WEF Puts a Spotlight on Genetic Engineering to Combat Climate ChangeJuly 13, 2022
Global food systems feed the global population, but also significantly contribute to climate change. In an article, Kevin Doxzen of the World Economic Forum answered the question, “How engineered crops can fight climate change?”
Genetic engineering is one of the tools used by scientists to adapt to climate change. Improved varieties of rice, maize, and wheat have been developed to withstand extended drought periods and wetter monsoon seasons. Extreme temperatures also contribute to more fungal and pest attacks, and thus, experts have used GE technology to make cassava, potatoes, and cacao disease resistant. Aside from these efforts, GE tools for climate change adaptation are currently used for mitigation.

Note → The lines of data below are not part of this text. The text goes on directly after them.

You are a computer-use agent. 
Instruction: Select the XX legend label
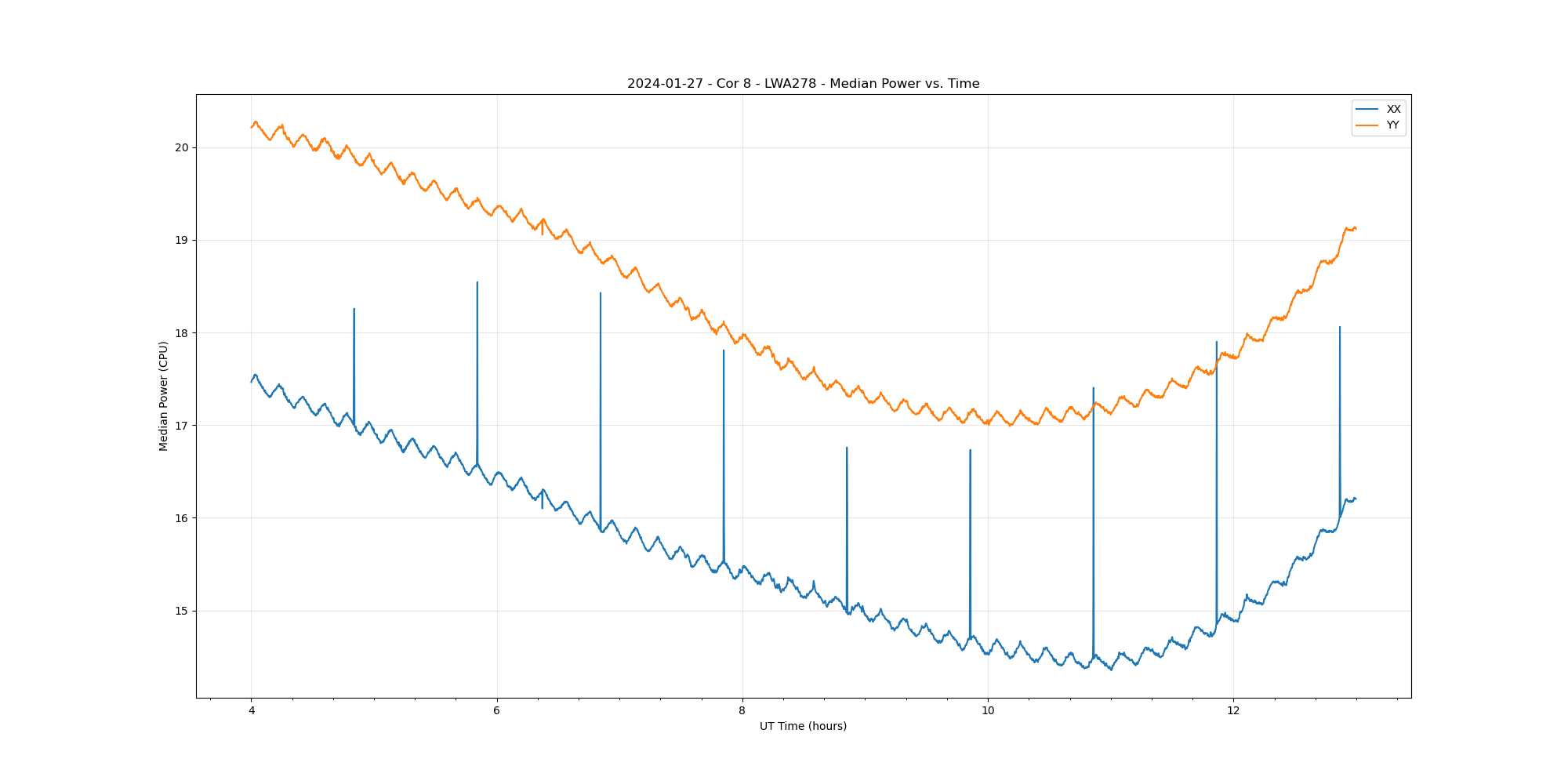1393,110
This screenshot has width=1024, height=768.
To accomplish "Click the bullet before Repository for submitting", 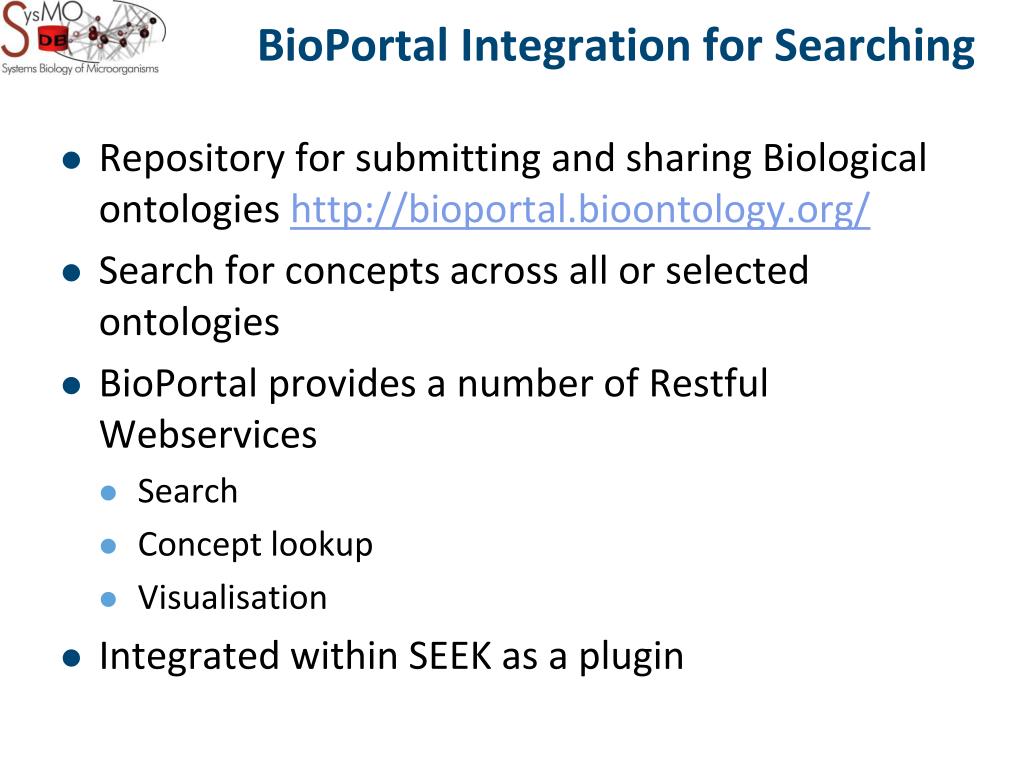I will 71,160.
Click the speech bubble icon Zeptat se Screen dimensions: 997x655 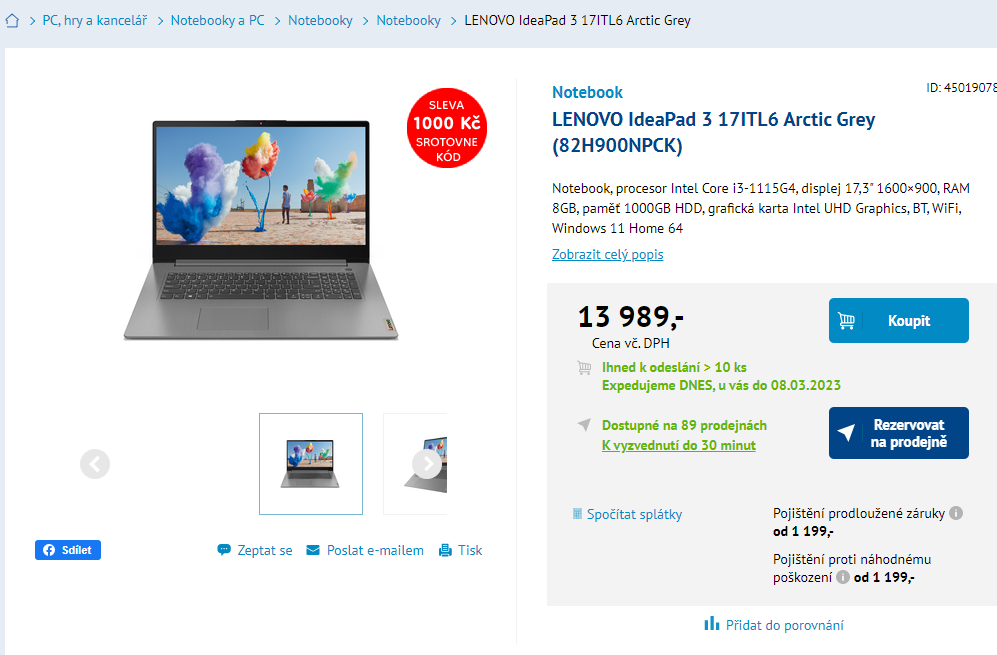[x=224, y=550]
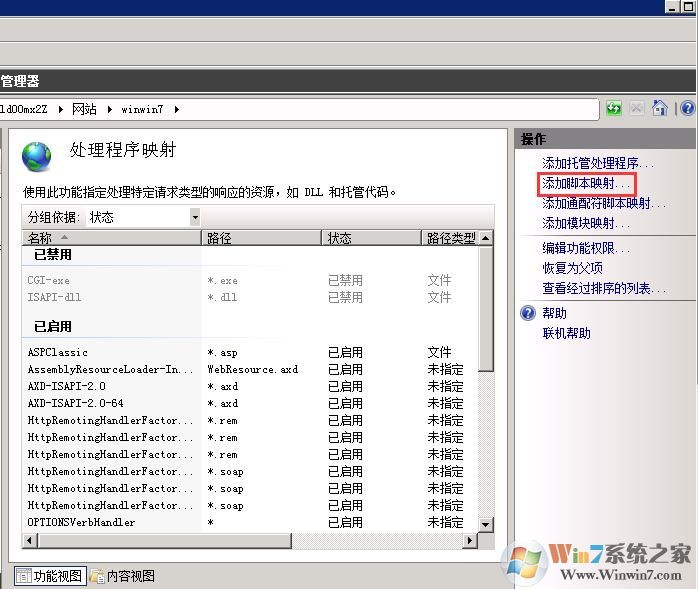Open the 分组依据 状态 dropdown

click(194, 217)
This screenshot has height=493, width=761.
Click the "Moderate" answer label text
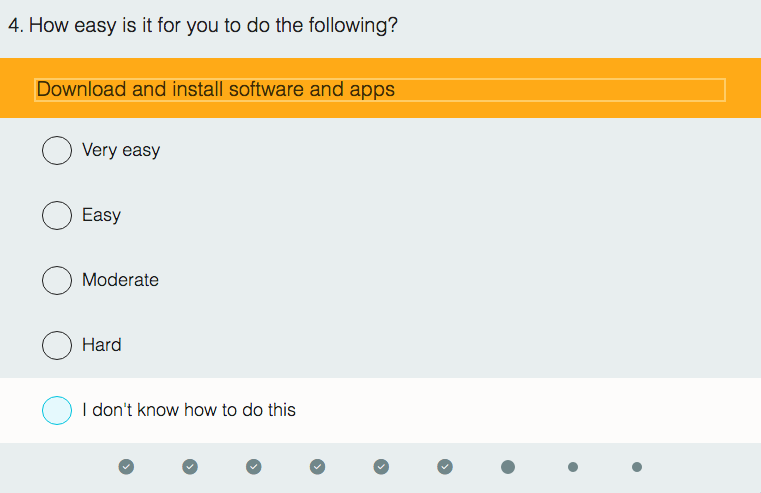[x=120, y=280]
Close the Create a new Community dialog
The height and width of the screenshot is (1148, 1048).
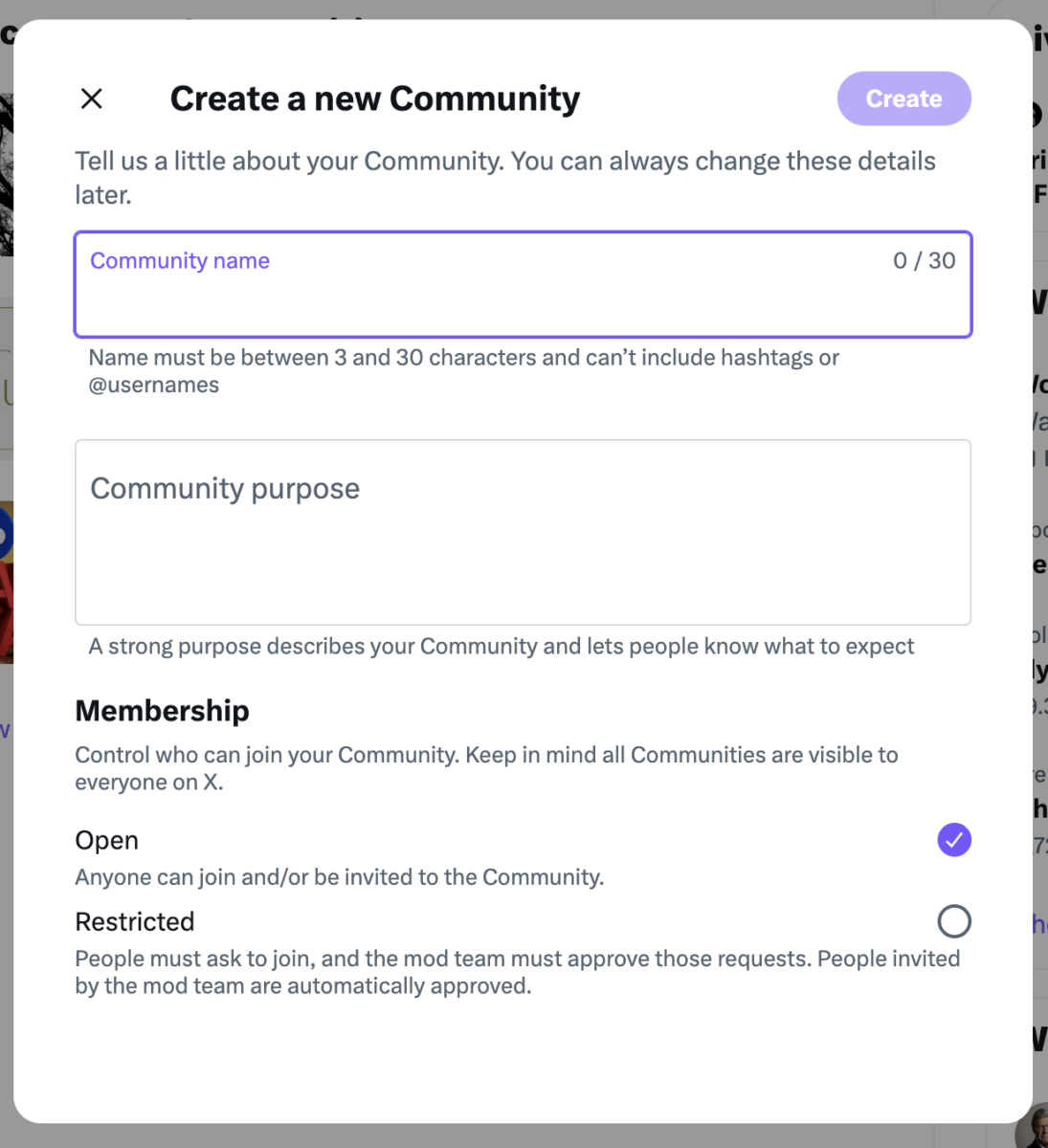click(91, 99)
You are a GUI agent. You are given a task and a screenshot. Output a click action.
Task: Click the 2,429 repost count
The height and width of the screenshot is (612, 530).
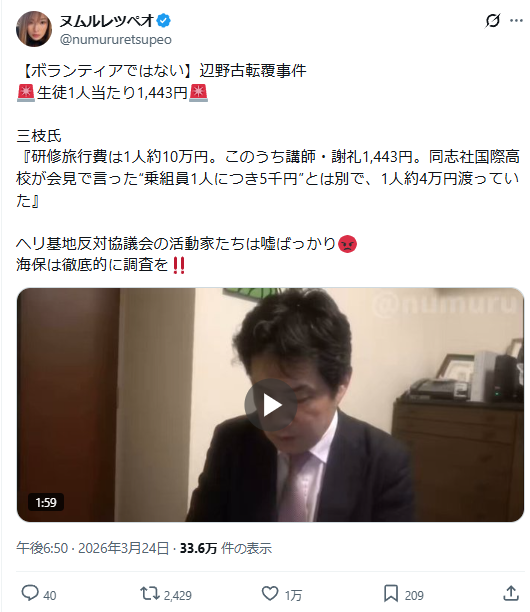click(x=178, y=595)
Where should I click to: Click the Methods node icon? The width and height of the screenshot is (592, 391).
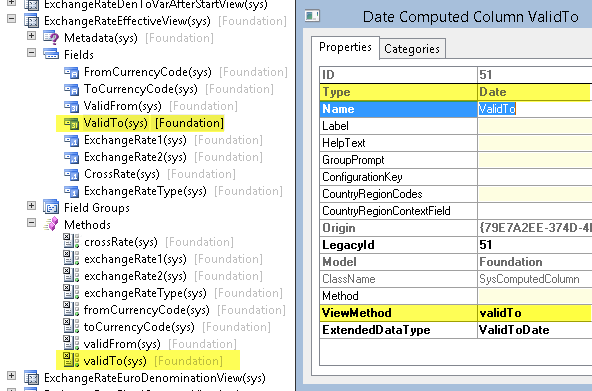51,225
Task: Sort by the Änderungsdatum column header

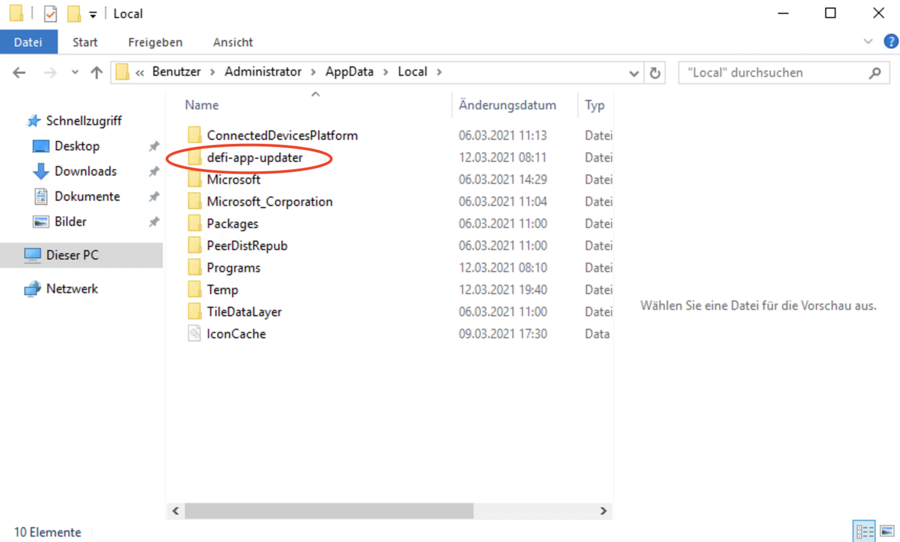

The following projects involving GE crops are expected to help fight this environmental problem:
- Innovative Genomics Institute to use CRISPR to improve the ability of plants and soil microbes to capture and store carbon from the atmosphere.
- Realizing Increased Photosynthetic Efficiency project optimized photosynthesis to make plants 40% more productive, meaning less carbon dioxide in the atmosphere.
- The Harnessing Plants Initiative engineered roots to be sturdier, larger, and deeper, improving their resistance to decomposition and thus, minimizing carbon escape.